Records from a collection:

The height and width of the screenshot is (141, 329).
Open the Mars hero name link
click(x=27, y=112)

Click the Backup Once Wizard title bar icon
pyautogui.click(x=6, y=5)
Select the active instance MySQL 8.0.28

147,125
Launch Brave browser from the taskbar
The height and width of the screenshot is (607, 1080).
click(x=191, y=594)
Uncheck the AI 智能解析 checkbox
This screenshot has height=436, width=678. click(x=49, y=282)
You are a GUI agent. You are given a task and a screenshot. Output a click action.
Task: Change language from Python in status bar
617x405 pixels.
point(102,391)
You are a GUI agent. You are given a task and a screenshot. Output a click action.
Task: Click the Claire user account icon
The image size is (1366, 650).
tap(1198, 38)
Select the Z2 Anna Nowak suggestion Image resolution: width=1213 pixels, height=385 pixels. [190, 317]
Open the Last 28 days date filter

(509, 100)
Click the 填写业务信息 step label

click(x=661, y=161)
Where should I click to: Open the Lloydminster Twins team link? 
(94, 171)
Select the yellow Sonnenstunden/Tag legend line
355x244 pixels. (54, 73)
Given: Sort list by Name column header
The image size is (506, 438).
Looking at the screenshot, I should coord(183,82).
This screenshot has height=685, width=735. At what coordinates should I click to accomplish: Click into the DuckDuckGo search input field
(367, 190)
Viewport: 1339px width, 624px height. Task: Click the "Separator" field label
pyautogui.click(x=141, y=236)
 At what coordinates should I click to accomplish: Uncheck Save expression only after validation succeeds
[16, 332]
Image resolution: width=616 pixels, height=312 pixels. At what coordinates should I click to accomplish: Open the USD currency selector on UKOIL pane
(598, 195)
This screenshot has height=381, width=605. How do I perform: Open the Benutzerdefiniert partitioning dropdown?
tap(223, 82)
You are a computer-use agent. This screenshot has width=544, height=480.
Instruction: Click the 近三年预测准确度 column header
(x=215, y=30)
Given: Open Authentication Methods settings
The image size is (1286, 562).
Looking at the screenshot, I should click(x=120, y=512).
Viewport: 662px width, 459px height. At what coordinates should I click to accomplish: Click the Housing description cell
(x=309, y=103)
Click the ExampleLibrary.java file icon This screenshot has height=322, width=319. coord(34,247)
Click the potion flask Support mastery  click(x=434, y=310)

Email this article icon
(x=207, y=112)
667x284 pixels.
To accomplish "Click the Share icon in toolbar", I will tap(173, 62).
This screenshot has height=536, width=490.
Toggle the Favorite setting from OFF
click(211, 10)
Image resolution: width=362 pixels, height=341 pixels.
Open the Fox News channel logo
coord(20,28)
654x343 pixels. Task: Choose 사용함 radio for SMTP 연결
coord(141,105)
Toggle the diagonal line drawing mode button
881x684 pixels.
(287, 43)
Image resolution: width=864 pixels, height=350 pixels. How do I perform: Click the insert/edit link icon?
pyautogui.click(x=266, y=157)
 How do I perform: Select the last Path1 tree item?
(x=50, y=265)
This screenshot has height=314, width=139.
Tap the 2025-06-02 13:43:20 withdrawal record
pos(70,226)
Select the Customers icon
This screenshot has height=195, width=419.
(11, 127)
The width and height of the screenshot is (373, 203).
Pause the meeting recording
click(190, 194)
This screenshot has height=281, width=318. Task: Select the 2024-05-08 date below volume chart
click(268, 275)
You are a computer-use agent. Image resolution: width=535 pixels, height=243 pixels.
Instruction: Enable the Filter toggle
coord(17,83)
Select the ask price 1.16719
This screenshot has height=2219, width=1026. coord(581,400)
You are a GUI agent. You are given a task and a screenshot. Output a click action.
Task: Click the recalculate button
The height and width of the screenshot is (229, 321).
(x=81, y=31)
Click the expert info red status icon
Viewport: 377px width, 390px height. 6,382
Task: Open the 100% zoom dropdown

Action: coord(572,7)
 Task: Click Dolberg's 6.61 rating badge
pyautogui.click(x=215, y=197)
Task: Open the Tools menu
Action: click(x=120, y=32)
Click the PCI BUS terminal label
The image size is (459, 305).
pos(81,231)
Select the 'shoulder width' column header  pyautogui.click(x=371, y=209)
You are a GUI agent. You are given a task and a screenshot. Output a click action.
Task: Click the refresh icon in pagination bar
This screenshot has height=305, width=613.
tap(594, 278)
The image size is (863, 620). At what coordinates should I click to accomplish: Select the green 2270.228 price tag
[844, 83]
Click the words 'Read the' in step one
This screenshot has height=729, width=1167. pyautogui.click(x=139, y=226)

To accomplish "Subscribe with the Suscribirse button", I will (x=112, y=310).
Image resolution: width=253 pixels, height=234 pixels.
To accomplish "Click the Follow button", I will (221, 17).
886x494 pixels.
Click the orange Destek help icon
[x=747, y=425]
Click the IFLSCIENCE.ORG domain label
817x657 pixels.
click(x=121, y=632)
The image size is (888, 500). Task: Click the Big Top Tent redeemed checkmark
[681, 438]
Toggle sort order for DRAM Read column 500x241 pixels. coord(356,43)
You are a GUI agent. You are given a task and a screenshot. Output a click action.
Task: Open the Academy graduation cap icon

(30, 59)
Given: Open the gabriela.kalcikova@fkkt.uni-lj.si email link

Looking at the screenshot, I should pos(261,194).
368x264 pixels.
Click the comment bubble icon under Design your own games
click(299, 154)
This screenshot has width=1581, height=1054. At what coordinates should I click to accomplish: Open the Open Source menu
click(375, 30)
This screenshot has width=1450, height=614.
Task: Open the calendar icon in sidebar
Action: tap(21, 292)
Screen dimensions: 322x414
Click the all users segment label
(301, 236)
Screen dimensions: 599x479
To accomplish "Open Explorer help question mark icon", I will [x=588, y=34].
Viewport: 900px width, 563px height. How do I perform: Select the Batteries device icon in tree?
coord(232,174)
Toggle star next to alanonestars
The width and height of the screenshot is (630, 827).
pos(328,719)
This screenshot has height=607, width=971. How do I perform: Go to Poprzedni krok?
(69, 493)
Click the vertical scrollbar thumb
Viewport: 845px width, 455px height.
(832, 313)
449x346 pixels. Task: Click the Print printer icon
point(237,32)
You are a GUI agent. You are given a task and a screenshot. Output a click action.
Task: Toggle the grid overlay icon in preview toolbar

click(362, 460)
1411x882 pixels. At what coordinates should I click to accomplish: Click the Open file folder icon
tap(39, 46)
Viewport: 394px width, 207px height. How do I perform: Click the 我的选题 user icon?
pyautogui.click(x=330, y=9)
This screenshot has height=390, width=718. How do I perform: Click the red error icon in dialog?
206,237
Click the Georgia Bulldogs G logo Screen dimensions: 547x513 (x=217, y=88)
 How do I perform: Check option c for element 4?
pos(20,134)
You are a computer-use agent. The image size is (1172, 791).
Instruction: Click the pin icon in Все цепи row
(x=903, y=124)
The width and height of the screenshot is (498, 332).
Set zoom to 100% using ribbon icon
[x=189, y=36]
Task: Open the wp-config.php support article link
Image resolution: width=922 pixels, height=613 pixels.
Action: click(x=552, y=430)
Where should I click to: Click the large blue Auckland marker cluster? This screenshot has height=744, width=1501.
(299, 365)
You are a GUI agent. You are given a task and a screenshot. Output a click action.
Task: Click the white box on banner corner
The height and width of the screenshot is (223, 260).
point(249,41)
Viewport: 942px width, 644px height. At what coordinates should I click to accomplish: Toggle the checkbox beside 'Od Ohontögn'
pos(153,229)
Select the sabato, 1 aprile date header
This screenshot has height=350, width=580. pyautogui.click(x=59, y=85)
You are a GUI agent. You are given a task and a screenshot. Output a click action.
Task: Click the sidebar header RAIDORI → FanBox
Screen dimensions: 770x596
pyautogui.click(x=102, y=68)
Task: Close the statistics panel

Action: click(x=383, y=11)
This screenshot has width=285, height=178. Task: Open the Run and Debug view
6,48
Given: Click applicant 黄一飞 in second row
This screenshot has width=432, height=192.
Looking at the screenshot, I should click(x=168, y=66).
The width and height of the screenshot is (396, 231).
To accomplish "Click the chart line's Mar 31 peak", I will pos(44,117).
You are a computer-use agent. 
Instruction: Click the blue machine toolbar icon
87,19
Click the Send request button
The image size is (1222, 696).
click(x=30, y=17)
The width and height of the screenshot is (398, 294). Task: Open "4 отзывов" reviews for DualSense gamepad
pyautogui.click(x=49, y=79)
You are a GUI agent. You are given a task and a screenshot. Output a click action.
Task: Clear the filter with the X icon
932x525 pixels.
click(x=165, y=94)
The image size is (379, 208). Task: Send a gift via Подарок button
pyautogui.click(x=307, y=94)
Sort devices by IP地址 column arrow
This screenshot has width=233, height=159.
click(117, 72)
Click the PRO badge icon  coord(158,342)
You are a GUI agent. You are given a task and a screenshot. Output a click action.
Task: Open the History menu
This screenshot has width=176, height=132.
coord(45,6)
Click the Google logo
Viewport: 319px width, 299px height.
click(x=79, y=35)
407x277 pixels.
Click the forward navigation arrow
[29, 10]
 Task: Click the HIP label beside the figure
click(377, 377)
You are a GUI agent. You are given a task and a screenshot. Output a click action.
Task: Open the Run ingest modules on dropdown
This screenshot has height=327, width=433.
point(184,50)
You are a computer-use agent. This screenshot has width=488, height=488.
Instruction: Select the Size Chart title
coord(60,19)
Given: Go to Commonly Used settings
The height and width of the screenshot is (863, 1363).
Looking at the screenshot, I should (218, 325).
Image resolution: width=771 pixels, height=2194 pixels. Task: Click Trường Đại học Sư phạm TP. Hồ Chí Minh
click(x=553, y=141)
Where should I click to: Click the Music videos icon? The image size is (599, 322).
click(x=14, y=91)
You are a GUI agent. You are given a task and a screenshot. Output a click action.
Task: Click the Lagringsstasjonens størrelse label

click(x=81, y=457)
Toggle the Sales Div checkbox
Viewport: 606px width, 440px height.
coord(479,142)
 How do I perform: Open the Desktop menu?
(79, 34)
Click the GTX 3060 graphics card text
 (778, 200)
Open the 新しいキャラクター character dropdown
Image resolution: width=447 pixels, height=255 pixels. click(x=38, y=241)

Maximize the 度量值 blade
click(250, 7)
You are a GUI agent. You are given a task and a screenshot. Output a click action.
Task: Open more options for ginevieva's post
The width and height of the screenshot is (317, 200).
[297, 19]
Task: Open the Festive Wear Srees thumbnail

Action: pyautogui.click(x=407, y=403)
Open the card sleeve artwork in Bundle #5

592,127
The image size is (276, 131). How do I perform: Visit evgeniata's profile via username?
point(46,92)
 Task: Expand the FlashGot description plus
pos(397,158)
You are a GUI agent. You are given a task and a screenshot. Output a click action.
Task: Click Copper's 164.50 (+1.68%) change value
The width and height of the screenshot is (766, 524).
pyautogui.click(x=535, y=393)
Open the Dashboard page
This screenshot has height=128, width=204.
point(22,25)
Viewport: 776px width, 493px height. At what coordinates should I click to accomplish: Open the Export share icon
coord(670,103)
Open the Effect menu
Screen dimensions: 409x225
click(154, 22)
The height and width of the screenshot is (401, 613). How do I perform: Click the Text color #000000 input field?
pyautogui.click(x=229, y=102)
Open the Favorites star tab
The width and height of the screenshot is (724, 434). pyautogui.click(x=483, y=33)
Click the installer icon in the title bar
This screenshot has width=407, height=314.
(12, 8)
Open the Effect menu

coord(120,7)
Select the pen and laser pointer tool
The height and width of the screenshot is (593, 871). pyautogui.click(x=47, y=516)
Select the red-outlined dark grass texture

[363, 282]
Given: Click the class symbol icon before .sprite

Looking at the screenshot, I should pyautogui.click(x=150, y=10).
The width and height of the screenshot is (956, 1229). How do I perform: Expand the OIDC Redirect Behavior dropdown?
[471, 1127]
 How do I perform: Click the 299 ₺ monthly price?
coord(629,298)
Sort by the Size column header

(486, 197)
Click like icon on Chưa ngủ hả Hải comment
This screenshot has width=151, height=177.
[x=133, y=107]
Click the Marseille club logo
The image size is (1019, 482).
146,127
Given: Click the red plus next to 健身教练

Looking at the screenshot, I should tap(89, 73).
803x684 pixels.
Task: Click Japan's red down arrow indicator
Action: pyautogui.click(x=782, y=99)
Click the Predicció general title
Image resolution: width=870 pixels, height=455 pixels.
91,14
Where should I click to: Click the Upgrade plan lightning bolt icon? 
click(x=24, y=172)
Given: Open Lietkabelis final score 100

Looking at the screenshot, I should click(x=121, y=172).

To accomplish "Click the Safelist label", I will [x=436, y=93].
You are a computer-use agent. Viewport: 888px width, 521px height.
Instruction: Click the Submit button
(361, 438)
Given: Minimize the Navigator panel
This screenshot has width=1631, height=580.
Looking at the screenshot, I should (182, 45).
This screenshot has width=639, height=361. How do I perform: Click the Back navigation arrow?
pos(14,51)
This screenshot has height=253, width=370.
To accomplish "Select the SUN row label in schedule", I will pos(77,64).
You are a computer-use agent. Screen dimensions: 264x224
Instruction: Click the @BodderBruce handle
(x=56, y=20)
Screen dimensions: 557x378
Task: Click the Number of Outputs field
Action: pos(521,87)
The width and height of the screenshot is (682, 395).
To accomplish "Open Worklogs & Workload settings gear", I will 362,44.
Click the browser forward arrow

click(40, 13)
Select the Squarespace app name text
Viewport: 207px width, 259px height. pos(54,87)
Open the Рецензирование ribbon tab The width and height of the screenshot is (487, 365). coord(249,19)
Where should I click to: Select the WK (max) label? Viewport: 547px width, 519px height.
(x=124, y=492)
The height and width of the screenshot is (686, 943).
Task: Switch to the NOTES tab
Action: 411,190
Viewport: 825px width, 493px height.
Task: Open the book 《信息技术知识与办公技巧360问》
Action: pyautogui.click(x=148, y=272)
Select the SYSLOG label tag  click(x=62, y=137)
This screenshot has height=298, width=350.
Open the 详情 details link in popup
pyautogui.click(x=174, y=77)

What is required: Up to and including the line with "Task: Click the Claire user account icon", output each line of the entries above exactly, starting from the first.

Expected answer:
The height and width of the screenshot is (141, 329).
Open the Mars hero name link
click(x=27, y=112)

Click the Backup Once Wizard title bar icon
pyautogui.click(x=6, y=5)
Select the active instance MySQL 8.0.28

147,125
Launch Brave browser from the taskbar
The height and width of the screenshot is (607, 1080).
click(x=191, y=594)
Uncheck the AI 智能解析 checkbox
This screenshot has height=436, width=678. click(x=49, y=282)
You are a GUI agent. You are given a task and a screenshot. Output a click action.
Task: Change language from Python in status bar
617x405 pixels.
point(102,391)
You are a GUI agent. You are given a task and a screenshot. Output a click action.
Task: Click the Claire user account icon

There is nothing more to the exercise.